Raft journal system pre-apply statemachine may cause inconsistency

adol001 commented 2 years ago

Alluxio Version: 2.7.2

Describe the bug If delete a file and pre-apply. But this log is rejected by most nodes in the high-availability cluster (the new leader is elected), then should this file be deleted?

In the comments of RaftJournalSystem, it is mentioned that

There are two cases to worry about: (1) incorrectly ignoring an entry and (2) incorrectly
applying an entry.
Entries can never be double-applied to a primary's state because as long as it is the primary, it
will ignore all entries, and once it becomes standby, it will completely reset its state and
rejoin the cluster.

But how to undo the applied state changes? For example, changes in ufs?

LuQQiu commented 2 years ago

@jenoudet @yuzhu PTAL, thanks

adol001 commented 2 years ago

In the comments of RaftJournalSystem, it is mentioned that

This could happen if a server thinks it is the primary, and ignores a journal entry served from
the real primary. To prevent this, primaries wait for a quiet period before serving requests.
During this time, the previous primary will go through at least two election cycles without
successfully sending heartbeats to the majority of the cluster. If the old primary successfully
sent a heartbeat to a node which elected the new primary, the old primary would realize it isn't
primary and step down. Therefore, the old primary will step down and no longer ignore requests by
the time the new primary begins sending entries.

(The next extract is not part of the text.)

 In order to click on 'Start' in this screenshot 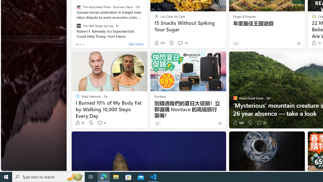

The network partition may cause multiple leaders. If the old leader is continuously unable to connect with the new leader and new leader's followers in the cluster, then the old leader always thinks that it is the leader. At this time, will the client connecting to the old leader and the client connecting to the new leader both complete the writing? Because of pre-apply.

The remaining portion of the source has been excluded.